Extracted text —
-- START --
2.   New Legal Framework for the HIPC: ITs Drawbacks, Risks and Ways Out

Delimitation of jurisdiction: The jurisdiction of the Court is defined in the new “Code on Commercial Procedure” (hereafter the Code) which was adopted on 3 October 2017 and entered into force on 15 December 2017. Article 21 of the Code lists the following subject-matters:

  • IP rights to inventions, utility models, industrial designs, trademarks, business names and other IP rights, including the right of prior use;
  • Registration of IP rights, the invalidation, prolongation and early termination of patents, certificates and other acts certifying IP rights;
  • Determining whether a trademark is well-known;
  • Copyright and related rights, including disputes regarding the collective management of copyright and related rights;
  • Concluding, amending, terminating and executing agreements for IP rights management and franchising agreements; and
  • Protection against unfair competition such as unlawful usage of a trademark or a product by another manufacturer; copying the outer appearance of a product; collecting, disclosing and using commercial secrets; judicial review of the decisions by the Antimonopoly Committee of Ukraine in the abovementioned cases.

It should be noted that the recent procedural law reform was marked by the transition from a (mostly) parties-based to subject matter-based delimitation of specialised jurisdictions, primarily between “civil-criminal” and commercial courts. As can be seen, the HCIP’s jurisdiction is also subject matter-based delimitation, which is likely to bring about numerous difficulties in determining the proper venue for issues, especially in complex cases. For example, the last item from the above list also vests the HCIP with limited judicial review over some decisions of Ukraine’s main body supervising economic competition, even though judicial review is normally reserved for administrative courts.
-- END --
Extracted entries
-- START --
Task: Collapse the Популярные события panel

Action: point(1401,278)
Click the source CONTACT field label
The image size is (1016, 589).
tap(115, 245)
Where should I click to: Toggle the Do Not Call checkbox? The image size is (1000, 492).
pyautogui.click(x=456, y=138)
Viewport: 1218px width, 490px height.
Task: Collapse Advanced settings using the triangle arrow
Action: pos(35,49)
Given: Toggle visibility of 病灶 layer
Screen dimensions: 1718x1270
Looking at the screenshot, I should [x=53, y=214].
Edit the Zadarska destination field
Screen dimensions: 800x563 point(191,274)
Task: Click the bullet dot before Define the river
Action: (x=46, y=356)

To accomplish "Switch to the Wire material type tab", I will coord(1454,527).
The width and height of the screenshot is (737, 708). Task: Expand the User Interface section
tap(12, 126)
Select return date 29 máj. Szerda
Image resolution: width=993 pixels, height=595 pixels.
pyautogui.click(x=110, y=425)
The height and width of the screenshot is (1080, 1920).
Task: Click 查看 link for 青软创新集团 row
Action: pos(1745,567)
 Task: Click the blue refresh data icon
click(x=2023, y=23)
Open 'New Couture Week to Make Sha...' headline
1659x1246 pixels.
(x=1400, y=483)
-- END --
Exercise set —
[a] Answer these questions from the text on the IP court's jurisdiction:
(i) On what date did the Code on Commercial Procedure enter into force?
(ii) Which article of the Code lists the subject-matters?
(iii) Which courts normally handle judicial review?
[b] Please copy word for word the passage of the text on the IP court's jurisdiction, starting at "It should be" and ending at "for administrative courts.".

Set of answers —
[a]
(i) 15 December 2017
(ii) Article 21
(iii) Administrative courts

[b]
It should be noted that the recent procedural law reform was marked by the transition from a (mostly) parties-based to subject matter-based delimitation of specialised jurisdictions, primarily between “civil-criminal” and commercial courts. As can be seen, the HCIP’s jurisdiction is also subject matter-based delimitation, which is likely to bring about numerous difficulties in determining the proper venue for issues, especially in complex cases. For example, the last item from the above list also vests the HCIP with limited judicial review over some decisions of Ukraine’s main body supervising economic competition, even though judicial review is normally reserved for administrative courts.